The researchers looked at data for 11,989 people aged over 50, from Norway, Sweden and the US. People in the study wore activity trackers that measured their moderate-to-vigorous physical activity (MPVA). Examples of moderate activity include very brisk walking, heavy cleaning or playing badminton. Vigorous activity includes hiking, jogging at 6mph or faster, fast cycling, or playing football.

Every minute higher MVPA showed a lower risk of death, so even doing 10 minutes a day lowered the risk. Doing just 22 minutes a day completely eliminated the higher risk of death caused by sedentary behaviour, however.

Generative AI in health requires rigorous oversight, NHS executive says

Generative artificial intelligence (AI) – that is AI such as ChatGPT that can generate content – needs more rigorous regulation, NHS England’s director of AI has said.

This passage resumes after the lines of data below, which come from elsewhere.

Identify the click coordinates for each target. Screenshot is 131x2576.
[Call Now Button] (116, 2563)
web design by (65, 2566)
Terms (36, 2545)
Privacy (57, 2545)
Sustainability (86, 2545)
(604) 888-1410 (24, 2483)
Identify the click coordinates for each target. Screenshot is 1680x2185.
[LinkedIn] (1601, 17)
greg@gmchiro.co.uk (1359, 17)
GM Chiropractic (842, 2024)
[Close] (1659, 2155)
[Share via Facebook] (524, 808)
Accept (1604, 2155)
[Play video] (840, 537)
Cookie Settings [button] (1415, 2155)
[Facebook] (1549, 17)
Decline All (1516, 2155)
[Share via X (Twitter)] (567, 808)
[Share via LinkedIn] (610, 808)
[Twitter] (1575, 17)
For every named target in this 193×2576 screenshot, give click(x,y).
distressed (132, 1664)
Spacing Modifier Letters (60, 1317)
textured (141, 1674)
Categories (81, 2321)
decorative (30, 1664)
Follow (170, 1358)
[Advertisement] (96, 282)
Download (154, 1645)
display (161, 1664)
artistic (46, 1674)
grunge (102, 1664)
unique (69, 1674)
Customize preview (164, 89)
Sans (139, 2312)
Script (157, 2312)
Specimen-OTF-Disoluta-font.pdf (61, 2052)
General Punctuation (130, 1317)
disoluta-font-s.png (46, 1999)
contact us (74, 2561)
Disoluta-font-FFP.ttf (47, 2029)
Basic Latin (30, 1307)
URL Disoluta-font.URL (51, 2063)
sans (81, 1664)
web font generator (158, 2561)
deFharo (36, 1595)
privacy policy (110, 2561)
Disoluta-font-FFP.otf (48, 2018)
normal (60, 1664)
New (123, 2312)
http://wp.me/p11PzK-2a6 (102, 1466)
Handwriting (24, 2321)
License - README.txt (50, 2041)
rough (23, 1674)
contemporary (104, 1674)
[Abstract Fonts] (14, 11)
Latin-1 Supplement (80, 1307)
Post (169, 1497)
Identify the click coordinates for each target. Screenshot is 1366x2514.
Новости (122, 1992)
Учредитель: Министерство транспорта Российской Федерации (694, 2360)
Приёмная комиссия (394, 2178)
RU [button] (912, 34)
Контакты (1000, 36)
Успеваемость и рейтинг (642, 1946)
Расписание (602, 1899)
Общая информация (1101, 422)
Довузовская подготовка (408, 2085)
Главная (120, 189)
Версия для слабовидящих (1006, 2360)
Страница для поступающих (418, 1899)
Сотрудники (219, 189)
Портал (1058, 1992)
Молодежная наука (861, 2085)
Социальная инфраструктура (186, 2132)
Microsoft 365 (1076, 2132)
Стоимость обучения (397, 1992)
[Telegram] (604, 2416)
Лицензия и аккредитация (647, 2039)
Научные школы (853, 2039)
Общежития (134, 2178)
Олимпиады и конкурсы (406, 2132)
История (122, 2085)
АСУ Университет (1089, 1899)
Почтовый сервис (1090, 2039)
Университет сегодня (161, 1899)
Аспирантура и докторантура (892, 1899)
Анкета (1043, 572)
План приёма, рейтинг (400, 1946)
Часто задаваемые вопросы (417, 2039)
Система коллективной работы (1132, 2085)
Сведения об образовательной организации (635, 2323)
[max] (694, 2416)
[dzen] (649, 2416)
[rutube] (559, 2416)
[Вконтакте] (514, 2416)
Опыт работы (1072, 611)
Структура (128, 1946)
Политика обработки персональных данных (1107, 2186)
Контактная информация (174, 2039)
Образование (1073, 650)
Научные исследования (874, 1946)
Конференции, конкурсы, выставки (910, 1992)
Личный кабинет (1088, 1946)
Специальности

Don Cushnan told the publication Digital Health that digital tools should undergo a rigorous process before they can be integrated into clinical practice. This will include navigating UK regulators such as the Information Commissioner’s Office (ICO) to the Care Quality Commission (CQC).  

“Getting your way through that is difficult, and also for us as commissioners, it can be hard for us to understand what the things are that we want to do to make sure that we methodologically test whether these products work,” Cushnan said.

He added that efforts from NHS England and the NHS AI Lab are geared towards AI tools that are suitable for clinical environments and use straightforward statistical models for their decision-making. 

Cushnan confirmed that there are also discussions about the potential for generative AI taking place in the NHS, but that decisions had not yet been made.